Supergrass makes groovy, ’60s-inspired Britpop with a creeping disco influence, sometimes, when they’re not incorporating ’70s punk and Pink Floyd sounds. They’re like Sloan with heavy doses of Queen and the Bee Gees, kind of, if that band occasionally got into fistfights with the 1964 Rolling Stones. Sort of. While the Clash offers color commentary from the sidelines. Almost.
Forget about it. I’m not going to be able to accurately describe the cultural mish-mash that is Supergrass, and never has it been more delightful than on their just-released fourth album, Life on Other Planets. It’s damn near perfect, right down to the cheesy photo collage on the cover that’s right out of the Revolver reject pile. This band somehow makes their puree of styles sound natural and effortless, and it’s precisely that sense of whimsy that was missing from their last record, 2000’s Supergrass.
That album sounded a bit labored, and blew its wad completely on its shimmering leadoff track, “Moving.” In contrast, this one floats an inch or two off the ground for its whole running time, spinning one great melody after another. Its weightlessness is reminiscent of this band’s great second album, In It For the Money, which, despite a title ripped straight from Zappa, was a big ol’ pile of fun. Life on Other Planets zigs when you think it’s going to zag, and never overstays its welcome.
One of the great Supergrass tricks is to remain sonically faithful to whatever influence they’re incorporating. That means that the Rolling Stones-esque “Evening of the Day” sounds practically vintage, with nifty pianos and acoustic guitars, while the closing dirge “Run” contains layers of reverbed vocals straight out of Queen and loads of analog synthesizers and electric guitars a la Pink Floyd. Minute-long pseudo-punk number “Never Done Nothing Like That Before” finds the band raging on thudding six-strings and shouting in rough cockney accents, but the more progressive elements of the song are played like Yes might have recorded them. Or maybe like Zappa would have lambasted them. Powerhouse track “Brecon Beacons” makes the most of its upbeat rhythms, a la Sandinista-era Clash, but juxtaposes them with authentic disco synths and Beatles harmonies.

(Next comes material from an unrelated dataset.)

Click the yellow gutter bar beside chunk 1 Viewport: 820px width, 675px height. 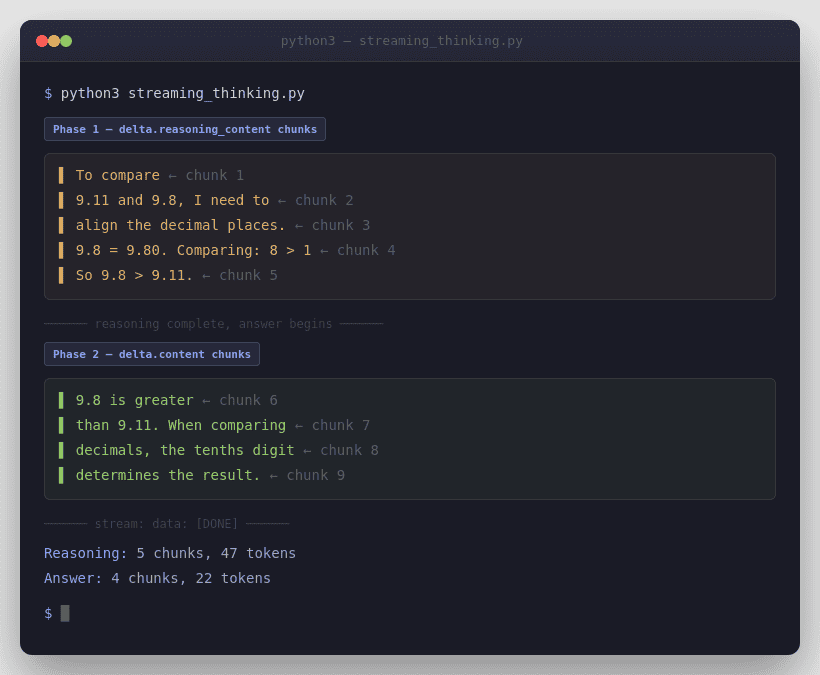coord(62,175)
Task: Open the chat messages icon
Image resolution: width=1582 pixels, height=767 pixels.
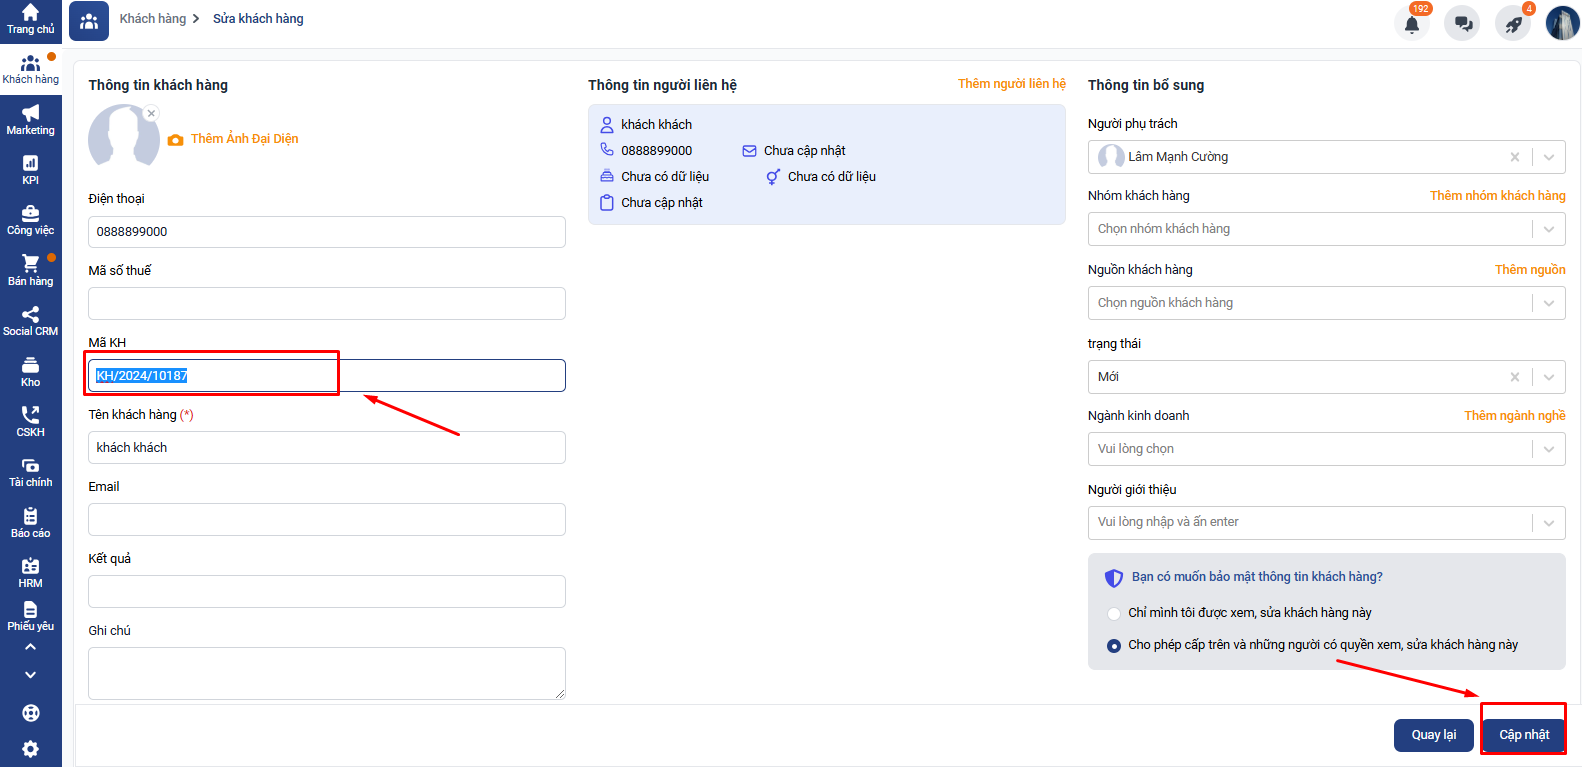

Sonics aside, though, Supergrass knows how to write a great song. Just check out “Can’t Get Up,” a thundering locomotive that finds the time to be melodically inventive as all get-out. Dig “La Song,” which somehow makes Lou Reed-style sing-speak rock sit and play nicely with a Byrds-esque chorus that is, indeed, made up mostly of the word “la.” In fact, every few seconds of Life on Other Planets, Supergrass is throwing something new at you, shifting their melodies hither and thither. Only “Run” stays in one place for long, and in that case, standing still is the point.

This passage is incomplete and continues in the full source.